● TEXT TO READ:

'''

At Carpenter Complex, where the Phillies have been working out informally for the past week, the pace was considerably slowed. On any given morning, the batting cages are filled with hitters, the pitchers are running and the coaches are making sweeping tours of the grounds, talking with players and among themselves.

 

There was no such activity yesterday. Players and coaches alike shuffle about the club house with no discernible sense of purpose, joking here, playing a card game there. Plans to have injured pitchers Jim Wright, Dick Ruthven and Warren Brusstar throw off mounds are shelved for another less Northern day.

 

Manager Dallas Green decides early on against attempting any work out of doors and turns the morning over to karate expert Gus Hoefling, the club's strength and flexibility guru.

 

Hoefling has been a central figure all week, assembling the players for daily conditioning drills. On this winter day in Clearwater, he lines them up inside the clubhouse, putting them through a series of stretching exercises that would do the Marine Corps proud.

 

Maury Wills, the ex-Dodger shortstop now working with a cable television network, suddenly appears with a camera crew approximately the size of the Seventh Infantry. He is there to film Hoefling and his training regimen. Wills attempts to join the workout for benefit of the cameras, but quits before too long.

 

Green calls an early halt to Hoefling's drills and the players scatter. Wright and a few others resume a card game. Reserve infielder John Vukovich, a non-roster player trying to make the club, takes some catching tips from Coach Mike Ryan. It is Vukovich's hope that, by learning to catch, he'll serve as the Phils' No. 3 man behind the plate. His chances of making the club, even with the added catching dimension, are not good.

'''

● CHALLENGE: Pick up the account above of the Phillies' idle morning at Carpenter Complex and continue it from its final sentence.

● RAW RECORDS:
'''

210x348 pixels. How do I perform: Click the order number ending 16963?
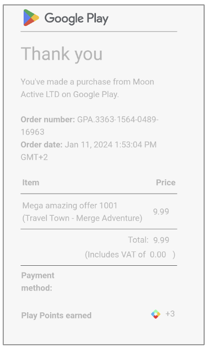tap(33, 132)
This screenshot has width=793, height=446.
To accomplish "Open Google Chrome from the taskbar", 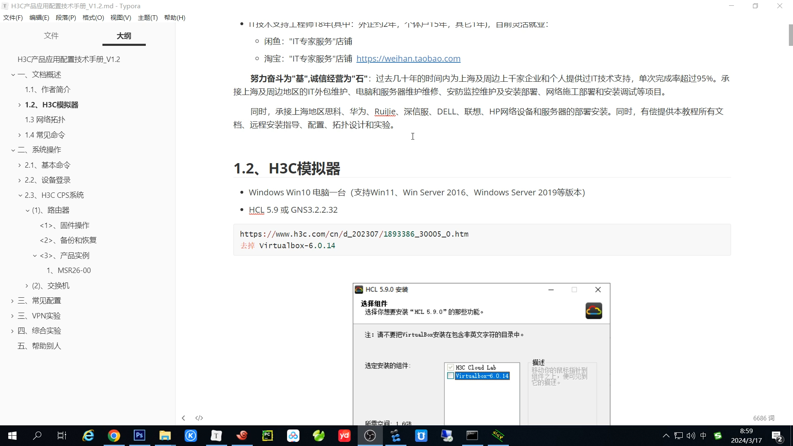I will [114, 436].
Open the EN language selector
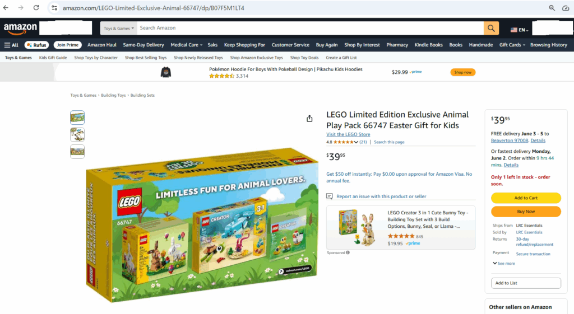Screen dimensions: 574x314 [520, 30]
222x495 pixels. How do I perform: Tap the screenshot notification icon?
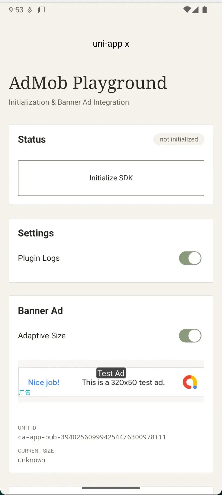pyautogui.click(x=42, y=10)
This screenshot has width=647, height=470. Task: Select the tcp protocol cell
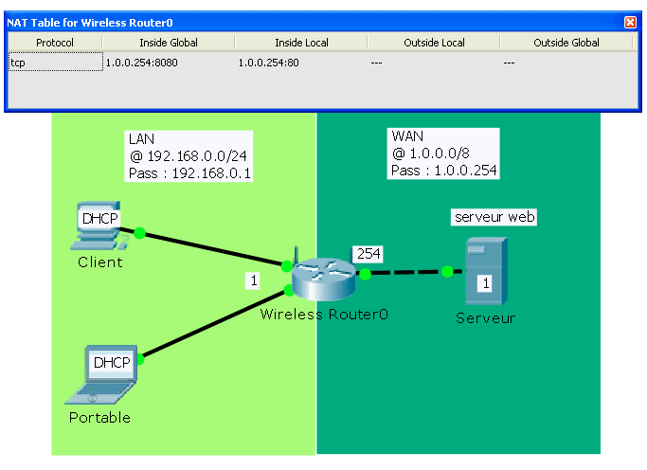click(x=55, y=62)
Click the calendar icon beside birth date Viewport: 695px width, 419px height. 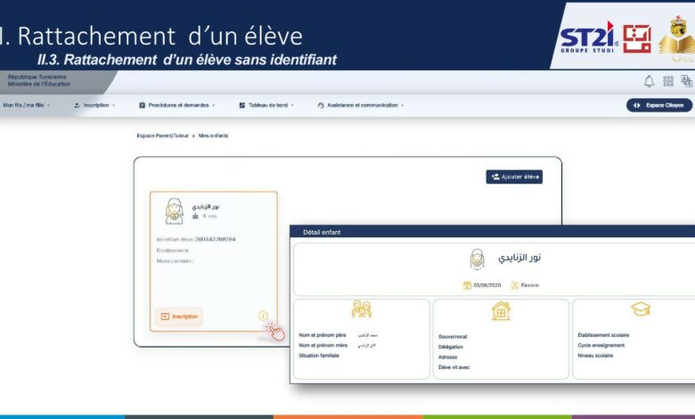467,285
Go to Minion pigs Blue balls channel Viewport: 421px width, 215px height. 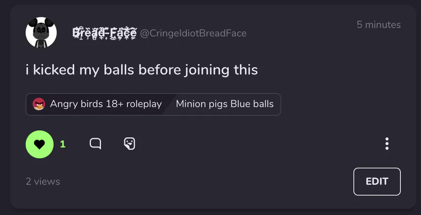[x=225, y=104]
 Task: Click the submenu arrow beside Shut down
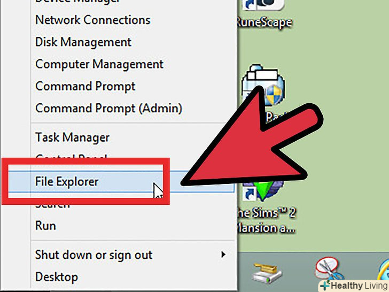(223, 255)
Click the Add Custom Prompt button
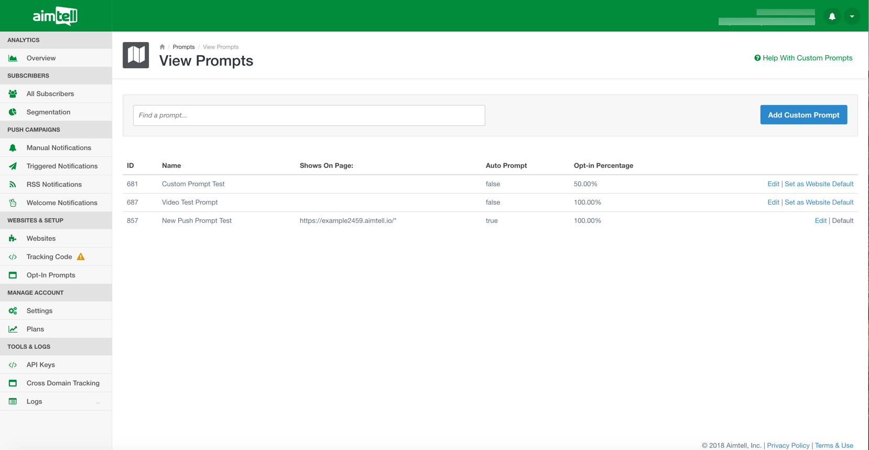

'''

● EXERCISE RESULT:
 

Vukovich joins regular catcher Bob Boone in a demonstration of some of Hoefling's more exotic exercises. They are martial arts disciples of Hoefling's and will do a series of kick walks for Wills' camera crew.

 

They begin by holding their arms at shoulder height. As they step forward, they must lift their legs high enough to kick their hands. Back and forth they go, stepping and kicking, looking for all the world like prospective punters trying out for a National Football League team.

 

Their performance draws considerable attention from the other players, who watch with a mixture of admiration and bemusement.

 

Boone and Vukovich eventually end their goose stepping and Wills' camera crew turns its attention of Trainer Don Seger, who has pitcher Larry Christenson strapped into a CYBEX II machine. Christenson is wearing a sun visor equipped with blinking red lights to celebrate the occasion. The crew's director wants a tight shot of Christenson's face when the strain begins showing.

 

Green wanders by an observer and is asked what he thinks of Hoefling's sometimes eccentric exercise program. Green's answer is strangely defensive. "If I didn't like it, it wouldn't be here. It has a place," Green says.

 

Another unrelated query elicits a more positive response from Green, who commends his players for their dedication.

 

"I can't say enough about their attitude," Green says. "It's a rainy day. They don't have to be here and we almost half the club here."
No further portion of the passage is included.